From the first line to the last, output the records exactly and drop any images.

+++

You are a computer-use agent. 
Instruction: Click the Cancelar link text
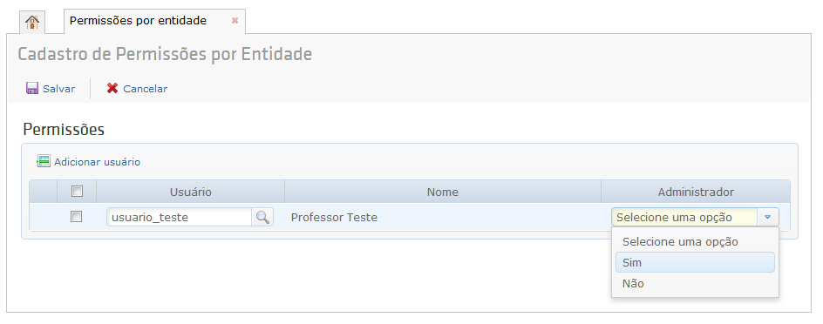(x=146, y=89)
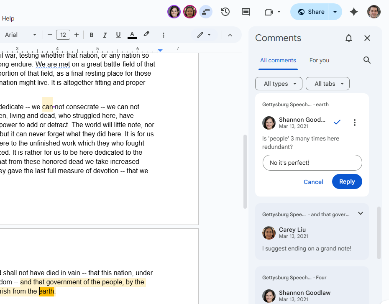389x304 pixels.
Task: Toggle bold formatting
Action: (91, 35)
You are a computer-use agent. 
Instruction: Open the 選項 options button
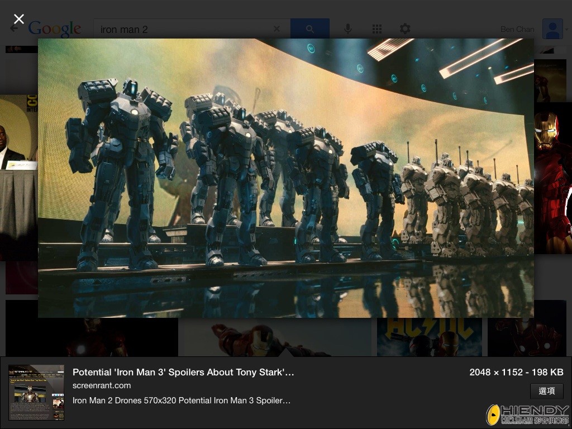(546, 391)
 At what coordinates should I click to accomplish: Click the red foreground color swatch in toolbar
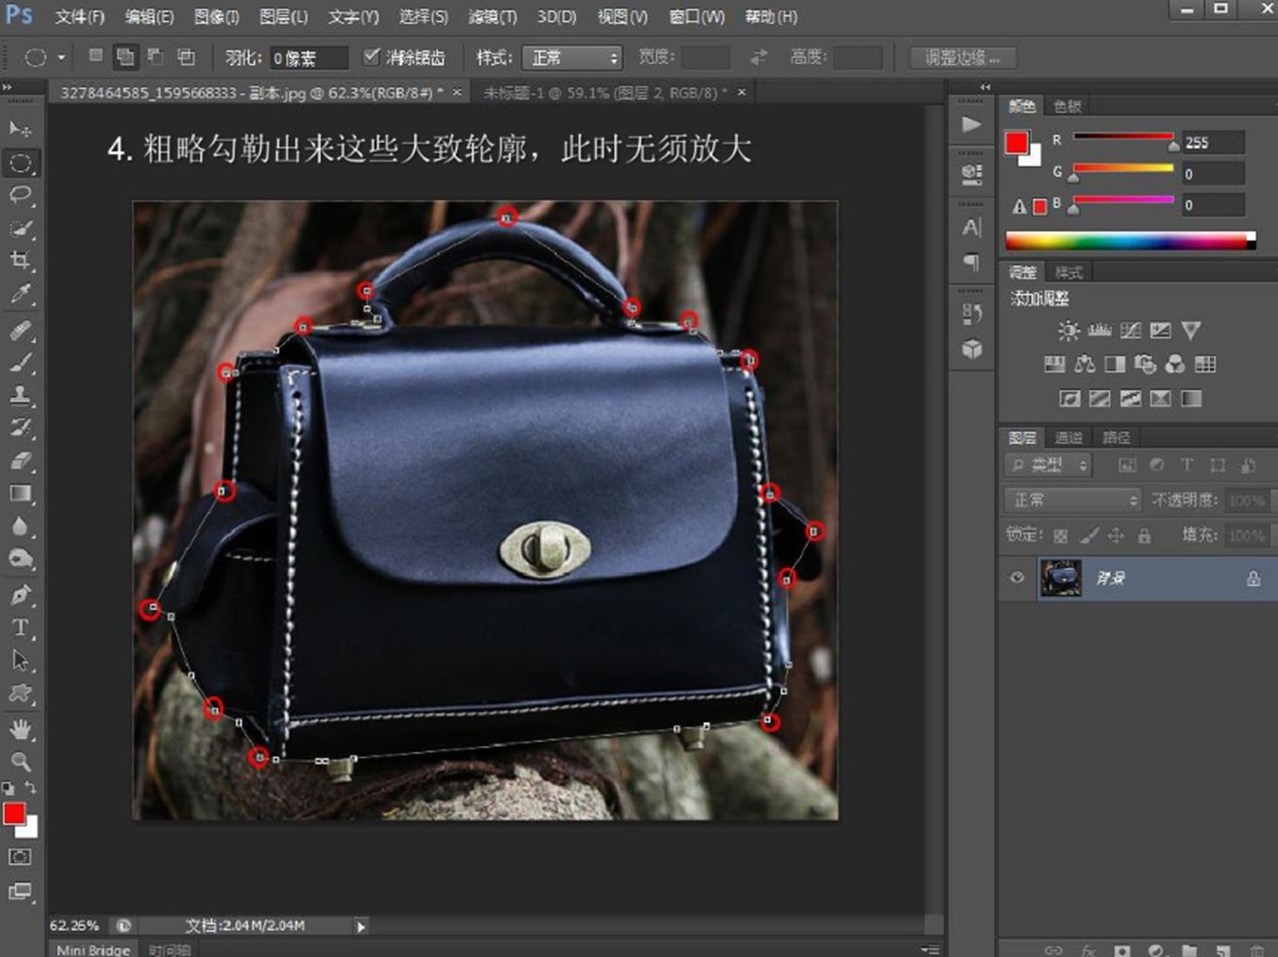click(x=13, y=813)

+++

# [FINISHED EXERCISE]
You are a computer-use agent. 
Instruction: Click the Cancelar link text
(x=146, y=89)
389x304 pixels.
Task: Toggle bold formatting
Action: (91, 35)
You are a computer-use agent. 
Instruction: Open the 選項 options button
(546, 391)
 At what coordinates should I click to accomplish: Click the red foreground color swatch in toolbar
click(x=13, y=813)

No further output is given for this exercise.